→ WORK TO BE COMPLETED: Keep the pictures out while you transcribe the listing below exactly.
*** GIVEN INFORMATION ***
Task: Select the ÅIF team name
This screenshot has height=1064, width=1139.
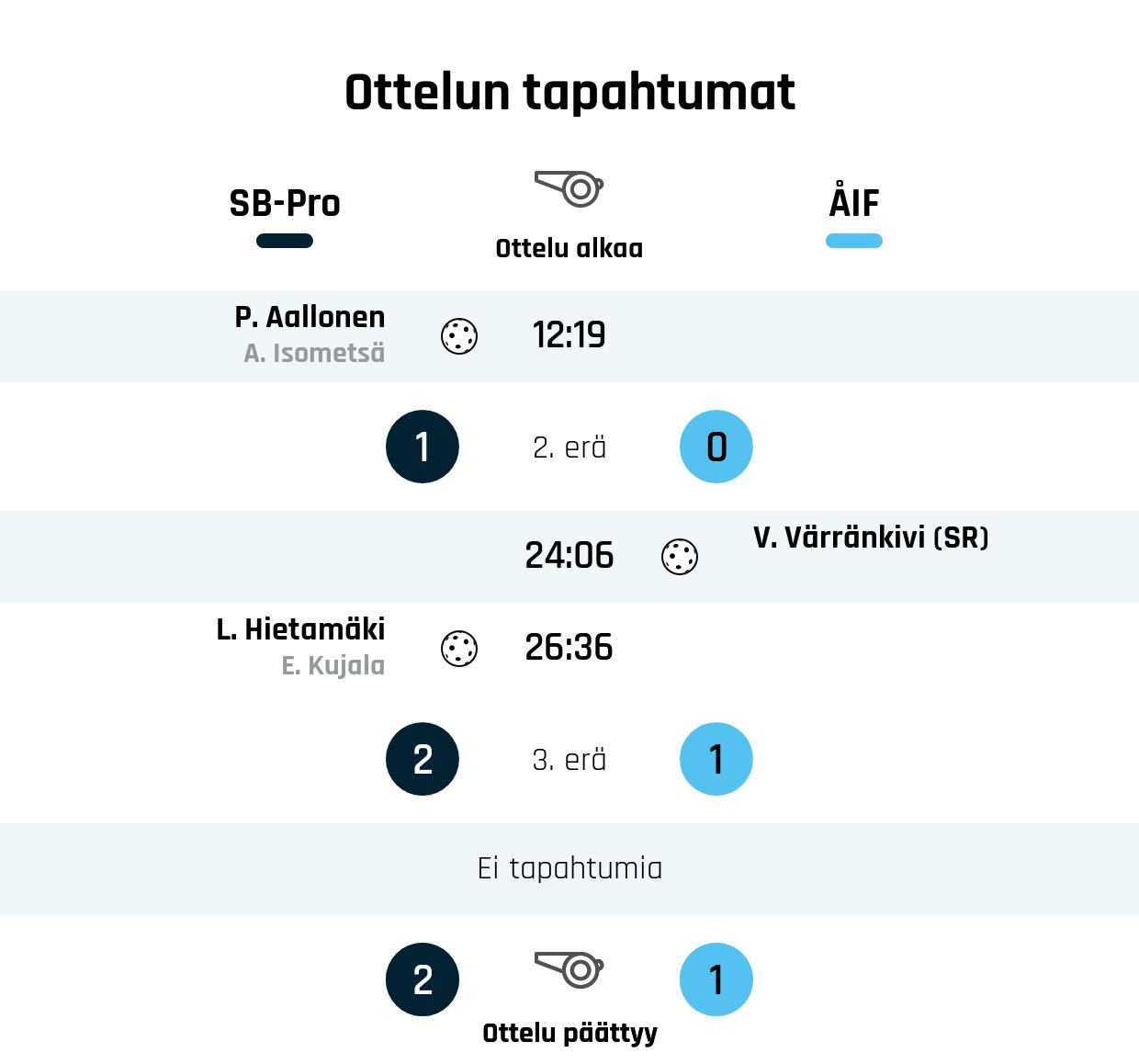Action: click(x=854, y=203)
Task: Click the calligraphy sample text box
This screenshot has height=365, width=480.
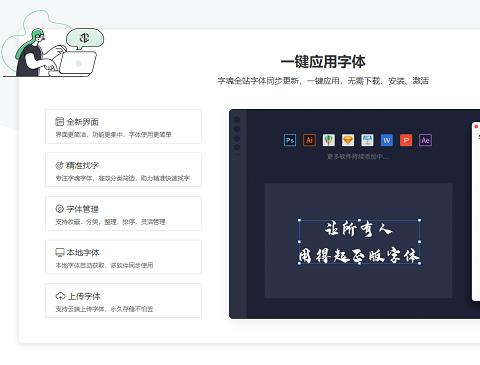Action: coord(359,242)
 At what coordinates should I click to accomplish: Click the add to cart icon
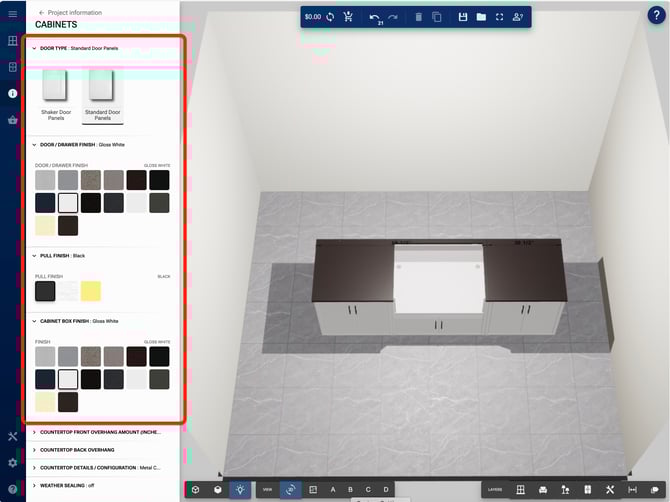tap(348, 17)
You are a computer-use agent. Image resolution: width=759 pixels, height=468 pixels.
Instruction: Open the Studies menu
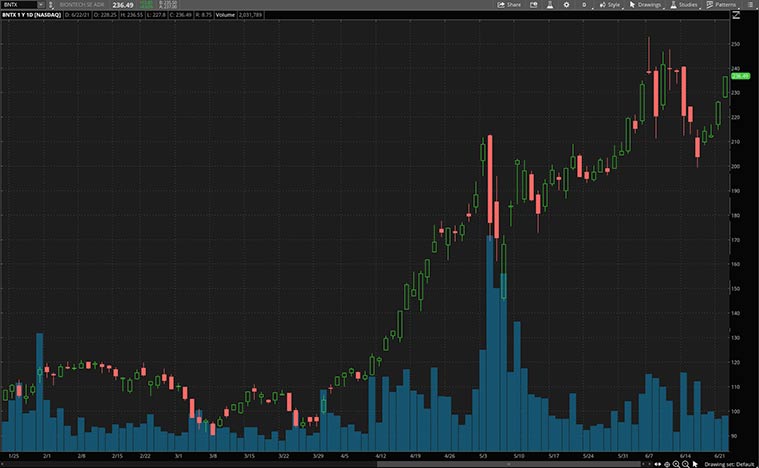684,5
*** End of GIVEN INFORMATION ***
→ WRITTEN SOLUTION:
Task: Select the ÅIF team name
This screenshot has height=1064, width=1139.
Action: click(x=854, y=203)
Task: Click the calligraphy sample text box
This screenshot has height=365, width=480.
Action: coord(359,242)
 At what coordinates should I click to accomplish: Click the add to cart icon
tap(348, 17)
You are a computer-use agent. Image resolution: width=759 pixels, height=468 pixels.
Instruction: Open the Studies menu
684,5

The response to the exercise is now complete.